We forget often how human our leaders are. We hold them to the highest of standards, we test their beliefs and their mettle and we often disregard their stress and personal lives unless it helps us sell a paper or two or keep the news cycle on MSNBC or Fox News running.
Do we in the church, both on the right and the left, put our leaders through the same kind of dehumanization? While we hold our Bishops and priests to the highest of standards, and rightfully so, do we also forget that they are human beings worthy of our love, despite their failings and our disagreements?
We often come to our convictions not about facts and ideals but instead about people. And while people should be punished for mistakes, they should also be given the opportunity for redemption. That does mean that we place priests who were child molesters back in harm’s way, but it does mean that we don’t let our hatred of them control us to the point where we treat them as less than human, despite their revolting behavior and even their own dehumanization of others.
One of my college roommates and I once had the conversation about how we felt about capital punishment. He believed that criminals lose their rights when they commit atrocities and then he also believed that that gave us the right to do anything we please to them.
I disagree. And I think Lincoln subscribed to the same kind of mercy. He didn’t dehumanize slave owners for owning slaves, nor did he punish secessionists. Instead he moved into reconstruction, which I think is called for in all walks of life. How do we move on and no longer let hatred control us?
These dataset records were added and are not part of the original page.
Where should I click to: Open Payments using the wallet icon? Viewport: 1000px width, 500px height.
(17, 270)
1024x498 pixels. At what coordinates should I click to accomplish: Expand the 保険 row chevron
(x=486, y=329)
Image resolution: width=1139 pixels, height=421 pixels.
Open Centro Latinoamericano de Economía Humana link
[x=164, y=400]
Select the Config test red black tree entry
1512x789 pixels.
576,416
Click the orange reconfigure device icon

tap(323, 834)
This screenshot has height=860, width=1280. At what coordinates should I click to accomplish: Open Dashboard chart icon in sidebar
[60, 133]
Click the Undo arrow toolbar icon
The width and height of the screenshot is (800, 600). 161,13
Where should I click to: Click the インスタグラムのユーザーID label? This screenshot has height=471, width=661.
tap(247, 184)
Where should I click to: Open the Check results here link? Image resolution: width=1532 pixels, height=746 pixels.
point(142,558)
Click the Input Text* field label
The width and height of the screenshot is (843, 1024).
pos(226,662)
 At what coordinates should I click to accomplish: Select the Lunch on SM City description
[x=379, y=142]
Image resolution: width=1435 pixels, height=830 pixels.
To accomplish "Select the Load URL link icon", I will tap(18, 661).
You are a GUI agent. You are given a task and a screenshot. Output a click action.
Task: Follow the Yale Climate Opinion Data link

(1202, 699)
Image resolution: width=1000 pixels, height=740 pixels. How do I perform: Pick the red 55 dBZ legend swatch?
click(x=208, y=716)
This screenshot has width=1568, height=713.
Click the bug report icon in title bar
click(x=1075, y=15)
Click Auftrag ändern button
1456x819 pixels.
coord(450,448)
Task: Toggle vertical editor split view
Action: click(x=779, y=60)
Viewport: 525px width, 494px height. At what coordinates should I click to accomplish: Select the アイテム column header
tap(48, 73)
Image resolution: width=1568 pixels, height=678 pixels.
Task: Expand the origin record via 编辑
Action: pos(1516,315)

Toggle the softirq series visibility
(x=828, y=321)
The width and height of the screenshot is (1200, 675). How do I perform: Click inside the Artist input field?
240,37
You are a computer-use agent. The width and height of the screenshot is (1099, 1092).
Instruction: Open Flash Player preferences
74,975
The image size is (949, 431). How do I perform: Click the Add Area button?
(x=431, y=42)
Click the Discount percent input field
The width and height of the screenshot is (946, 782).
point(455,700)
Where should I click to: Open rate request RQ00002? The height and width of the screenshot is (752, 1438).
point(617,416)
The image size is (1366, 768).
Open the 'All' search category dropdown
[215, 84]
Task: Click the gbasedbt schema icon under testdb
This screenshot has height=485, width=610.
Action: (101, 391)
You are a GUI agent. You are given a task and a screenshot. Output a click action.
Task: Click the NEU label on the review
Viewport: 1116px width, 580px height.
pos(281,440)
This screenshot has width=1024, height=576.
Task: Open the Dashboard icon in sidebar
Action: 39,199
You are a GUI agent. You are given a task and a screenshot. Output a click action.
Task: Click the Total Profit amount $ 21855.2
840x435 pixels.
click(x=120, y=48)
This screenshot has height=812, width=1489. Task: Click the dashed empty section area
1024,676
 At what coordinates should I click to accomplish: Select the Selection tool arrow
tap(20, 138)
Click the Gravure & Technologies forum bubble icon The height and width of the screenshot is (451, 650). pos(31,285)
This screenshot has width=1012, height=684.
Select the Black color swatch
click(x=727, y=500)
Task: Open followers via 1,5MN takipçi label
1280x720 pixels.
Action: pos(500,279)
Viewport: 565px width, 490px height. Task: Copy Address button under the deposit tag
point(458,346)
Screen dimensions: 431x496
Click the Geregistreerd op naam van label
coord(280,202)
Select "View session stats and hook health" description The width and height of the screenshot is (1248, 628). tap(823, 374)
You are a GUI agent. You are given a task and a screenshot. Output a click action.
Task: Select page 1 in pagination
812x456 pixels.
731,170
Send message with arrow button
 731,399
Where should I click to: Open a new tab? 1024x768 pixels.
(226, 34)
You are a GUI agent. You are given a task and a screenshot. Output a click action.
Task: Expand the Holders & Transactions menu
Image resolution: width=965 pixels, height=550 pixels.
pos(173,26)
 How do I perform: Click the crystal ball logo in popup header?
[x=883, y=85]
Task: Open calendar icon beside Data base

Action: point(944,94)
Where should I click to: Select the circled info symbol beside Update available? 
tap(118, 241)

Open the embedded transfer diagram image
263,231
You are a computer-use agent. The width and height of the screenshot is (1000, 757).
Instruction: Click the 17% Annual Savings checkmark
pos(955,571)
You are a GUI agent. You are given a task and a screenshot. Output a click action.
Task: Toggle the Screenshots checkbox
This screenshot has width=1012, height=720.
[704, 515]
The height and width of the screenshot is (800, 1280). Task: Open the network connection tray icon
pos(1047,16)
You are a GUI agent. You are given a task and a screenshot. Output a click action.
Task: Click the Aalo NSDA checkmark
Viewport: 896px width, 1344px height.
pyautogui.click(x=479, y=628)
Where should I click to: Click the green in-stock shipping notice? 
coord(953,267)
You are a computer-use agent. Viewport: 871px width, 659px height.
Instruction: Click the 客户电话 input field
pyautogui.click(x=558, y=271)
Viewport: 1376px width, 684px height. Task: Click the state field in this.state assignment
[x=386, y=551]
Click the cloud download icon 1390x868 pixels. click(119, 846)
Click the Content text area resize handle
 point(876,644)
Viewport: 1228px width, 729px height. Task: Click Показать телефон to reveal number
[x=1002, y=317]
Lincoln surely struggled with that. And perhaps he was a bit of a dangerous person because of that. So dangerous that someone wanted him dead. His life, we remember not as tragic, but as heroic and I believe that’s so because of his humanity.
The words of the Gettysburg Address are short and simple and yet they reveal much about Lincoln the man. They stirred in my heart just as they did for the people of his time. Let us use those words as our prayer for peace:
Four score and seven years ago our fathers brought forth on this continent, a new nation, conceived in Liberty, and dedicated to the proposition that all men are created equal.
Now we are engaged in a great civil war, testing whether that nation, or any nation so conceived and so dedicated, can long endure. We are met on a great battle-field of that war. We have come to dedicate a portion of that field, as a final resting place for those who here gave their lives that that nation might live. It is altogether fitting and proper that we should do this.
But, in a larger sense, we can not dedicate — we can not consecrate — we can not hallow — this ground. The brave men, living and dead, who struggled here, have consecrated it, far above our poor power to add or detract. The world will little note, nor long remember what we say here, but it can never forget what they did here. It is for us the living, rather, to be dedicated here to the unfinished work which they who fought here have thus far so nobly advanced. It is rather for us to be here dedicated to the great task remaining before us — that from these honored dead we take increased devotion to that cause for which they gave the last full measure of devotion — that we here highly resolve that these dead shall not have died in vain — that this nation, under God, shall have a new birth of freedom — and that government of the people, by the people, for the people, shall not perish from the earth.